I hesitate to endorse the very broad nature of the assertion that the decision not to notify the applicants about the termination of criminal proceedings ‘ did not affect their legitimate interests as aggrieved persons or potential joint plaintiffs in the prosecution ’ (§ 91) in circumstances where those interests have not been identified, specifically . No longer being joint plaintiffs in criminal proceedings has obvious consequences for the next ‑ of ‑ kin. The discontinuation of proceedings without notice to a party thereto may raise an issue under Article 6 of the Convention. Whether that failure to notify affects the party ’ s interests sufficiently so as to amount to a violation of Article 2 is questionable.

I accept that a penal order may satisfy the requirements of Article 2 insofar as it enables the authorities to identify the cause of death and the person responsible therefor. However, where a wrongful death resulting in criminal proceedings being instituted occurs, it is, psychologically, of some value for the next-of-kin to have an opportunity to hear the authorities pronounce on such criminal responsibility.
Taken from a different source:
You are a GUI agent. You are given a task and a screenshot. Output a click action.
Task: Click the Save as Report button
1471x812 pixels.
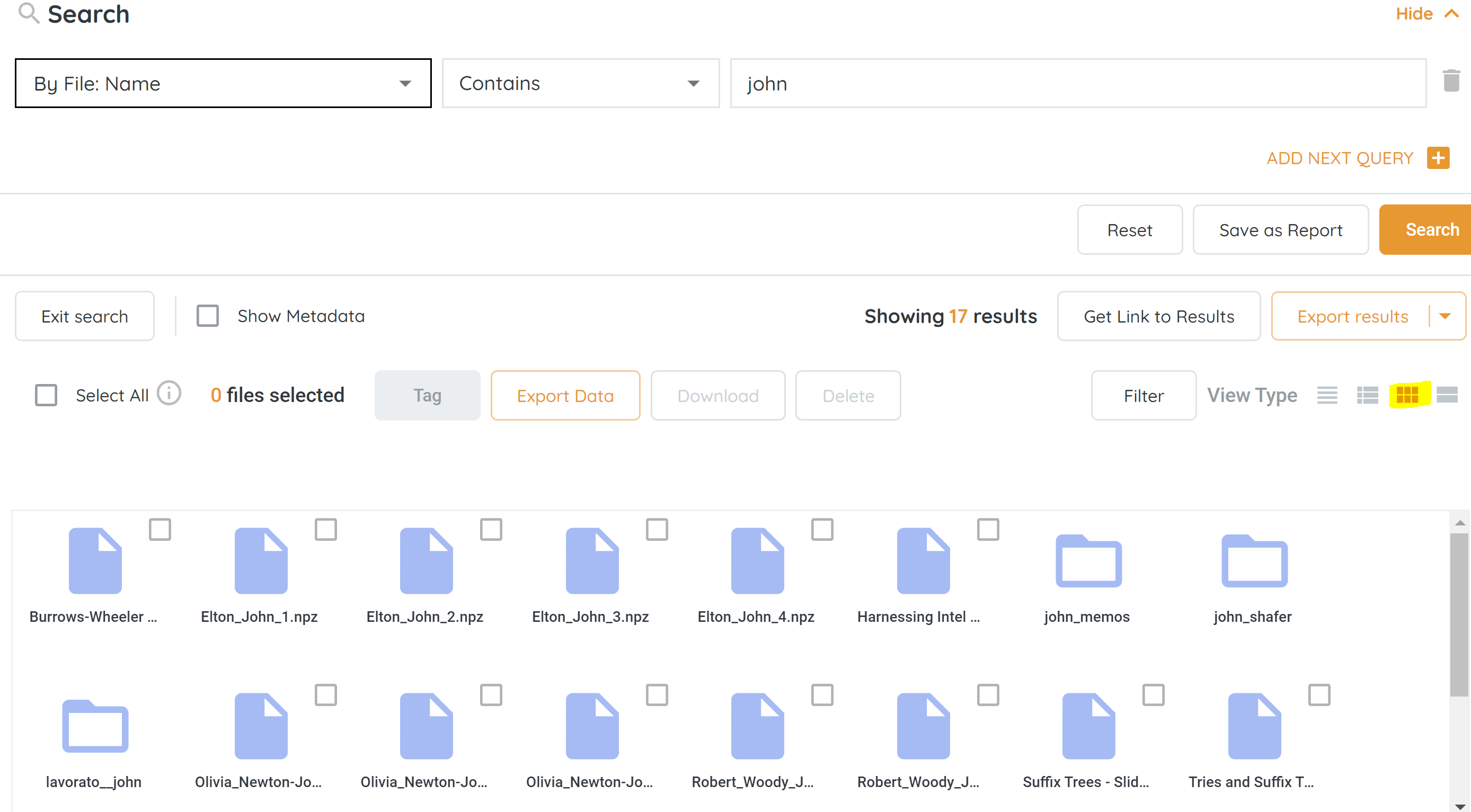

It is important for them to have a public acknowledgement of the wrong that was done to their loved one even if they are aggrieved by the apparent leniency of the penalty imposed for having caused such a wrong.

[1] Hugh Jordan v. the United Kingdom , no. 24746/94, ECHR 2001 ‑ III (extracts) .

[2] A state’s general responsibility under Article 2, however, is not limited to establishing the immediate or proximate cause of death as is clear from the Court’s findings in a number of cases (See L.C.B. v. the United Kingdom ( 9 June 1998, Reports of Judgments and Decisions 1998 ‑ III ); Öneryıldız v. Turkey ( [GC], no. 48939/99, ECHR 2004 ‑ XII ); and Opuz v. Turkey ( no. 33401/02, ECHR 2009 )) . In considering the state’s obligations under Article 2, this Court assesses whether the state did all that could have been required of it to prevent life from being ‘avoidably put at risk’. This assessment, however, does not fall within a review of any criminal proceedings taken against an individual responsible for the wrongful death.